**Requirement**. Please transcribe every record below exactly, leaving out the pictures.
**** Material for the task ****
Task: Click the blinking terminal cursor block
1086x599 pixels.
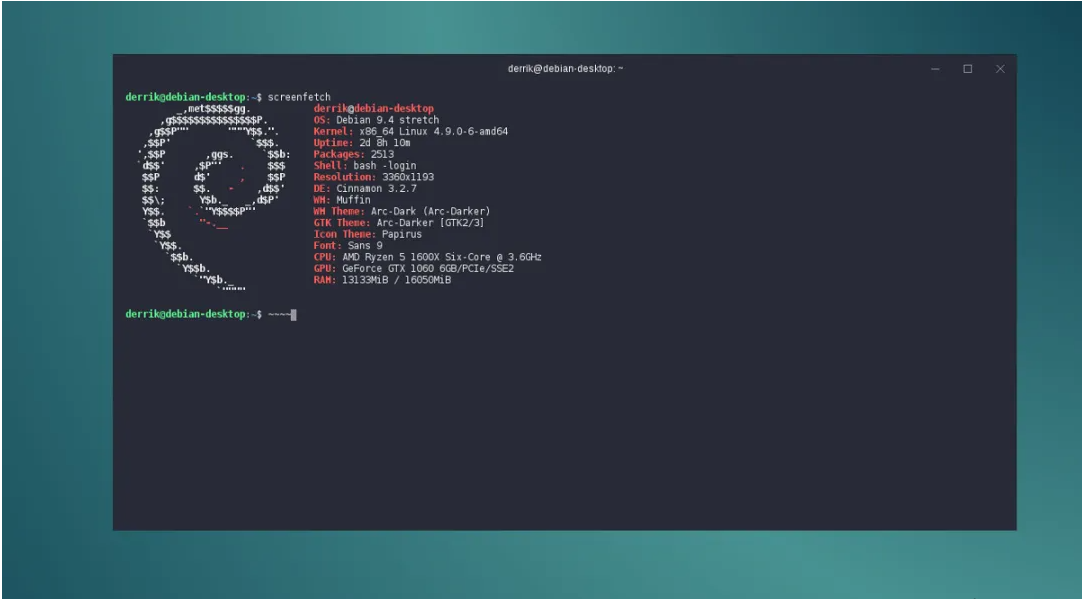Action: [292, 316]
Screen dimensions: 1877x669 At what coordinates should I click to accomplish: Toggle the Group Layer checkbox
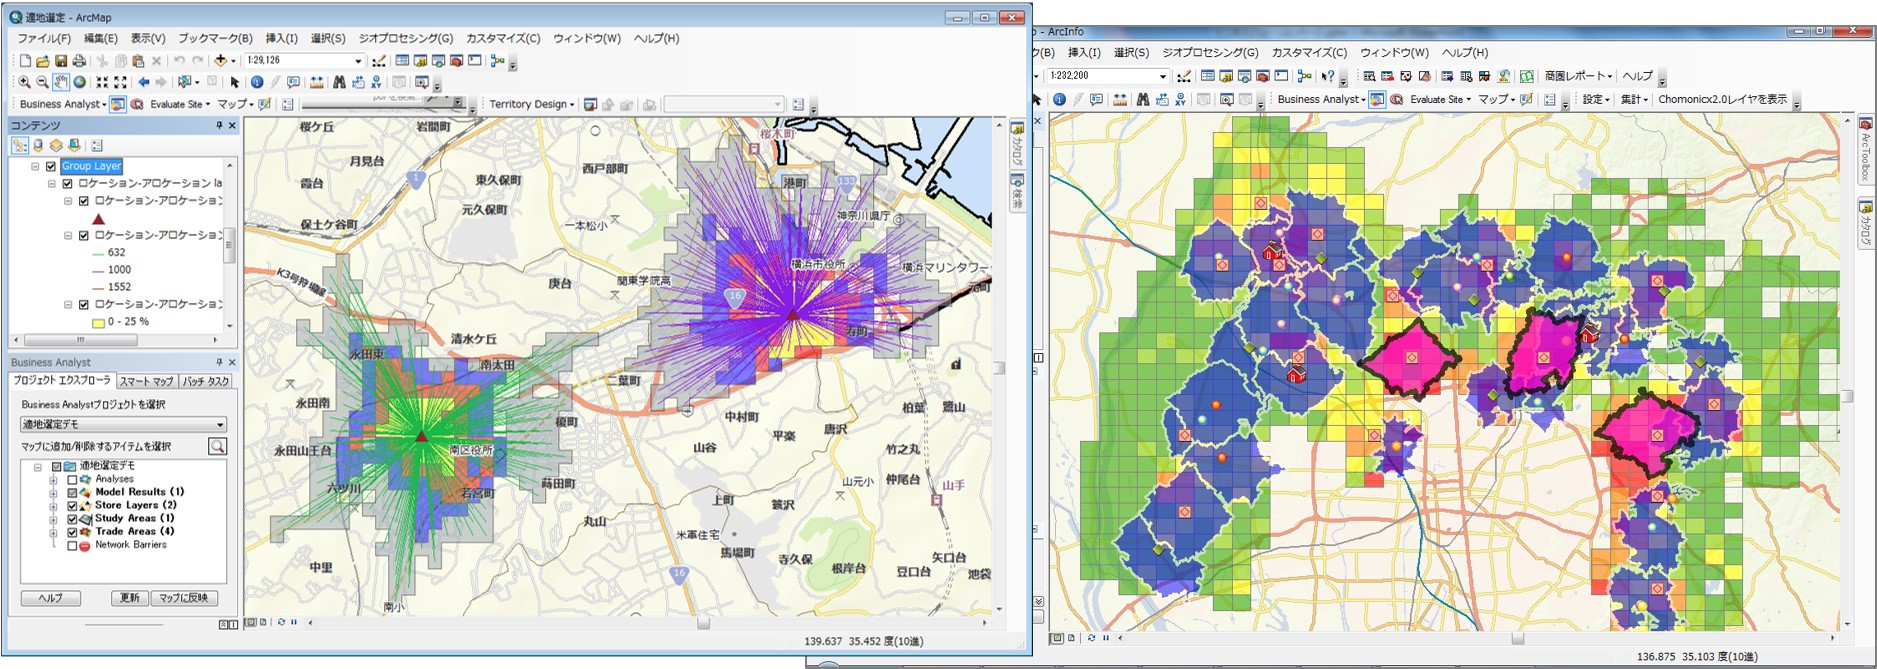click(51, 167)
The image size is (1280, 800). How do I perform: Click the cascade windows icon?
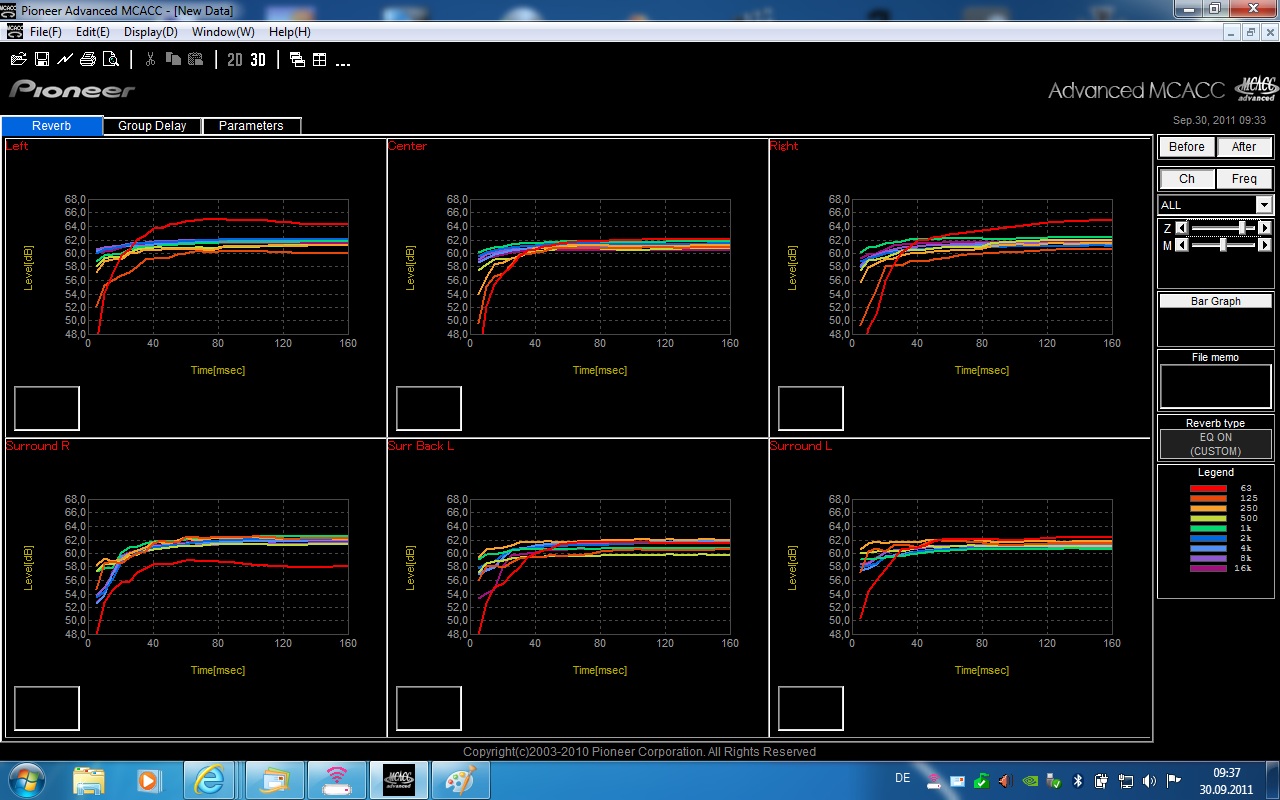297,60
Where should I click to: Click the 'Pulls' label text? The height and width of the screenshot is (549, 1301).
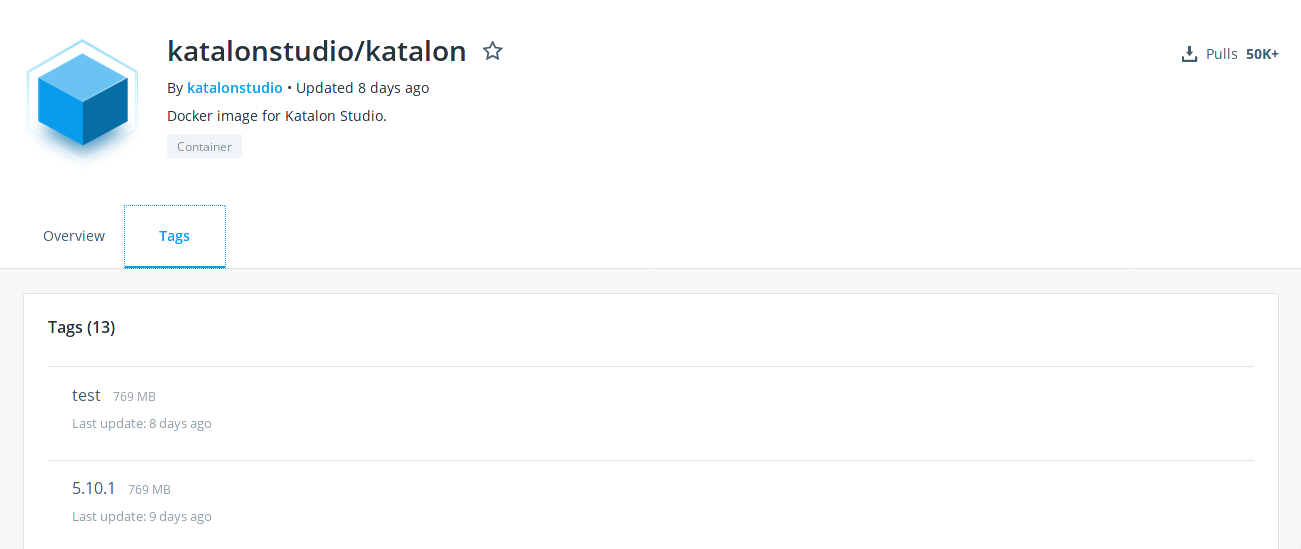point(1221,54)
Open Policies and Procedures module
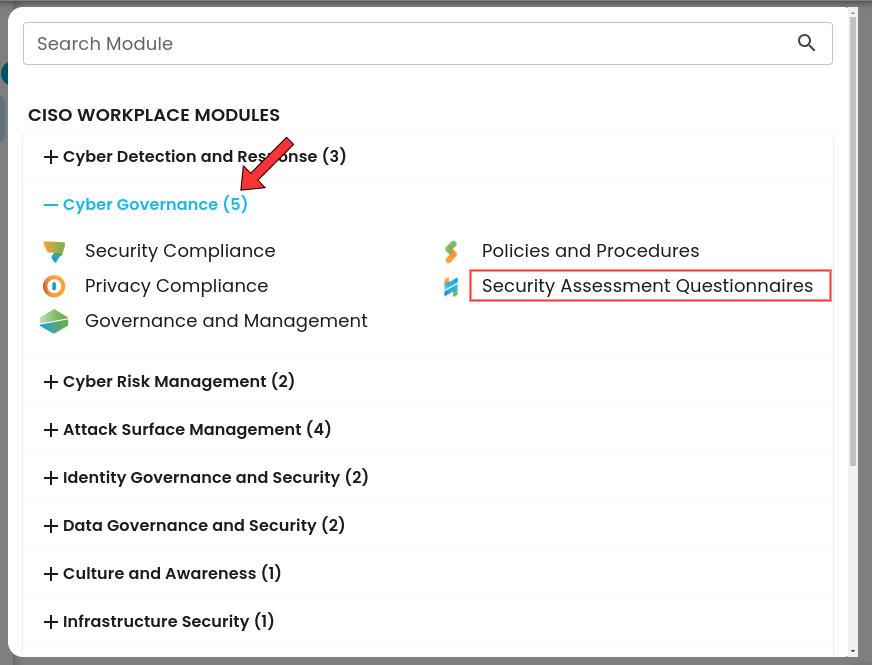 pos(591,251)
****
**Answer to this task**.
Task: Click the blinking terminal cursor block
1086x599 pixels.
Action: [292, 316]
Screen dimensions: 1877x669 At what coordinates should I click to accomplish: Toggle the Group Layer checkbox
click(51, 167)
The image size is (1280, 800). How do I perform: Click the cascade windows icon?
297,60
Where should I click to: Click the 'Pulls' label text? The height and width of the screenshot is (549, 1301).
point(1221,54)
Open Policies and Procedures module
 pos(591,251)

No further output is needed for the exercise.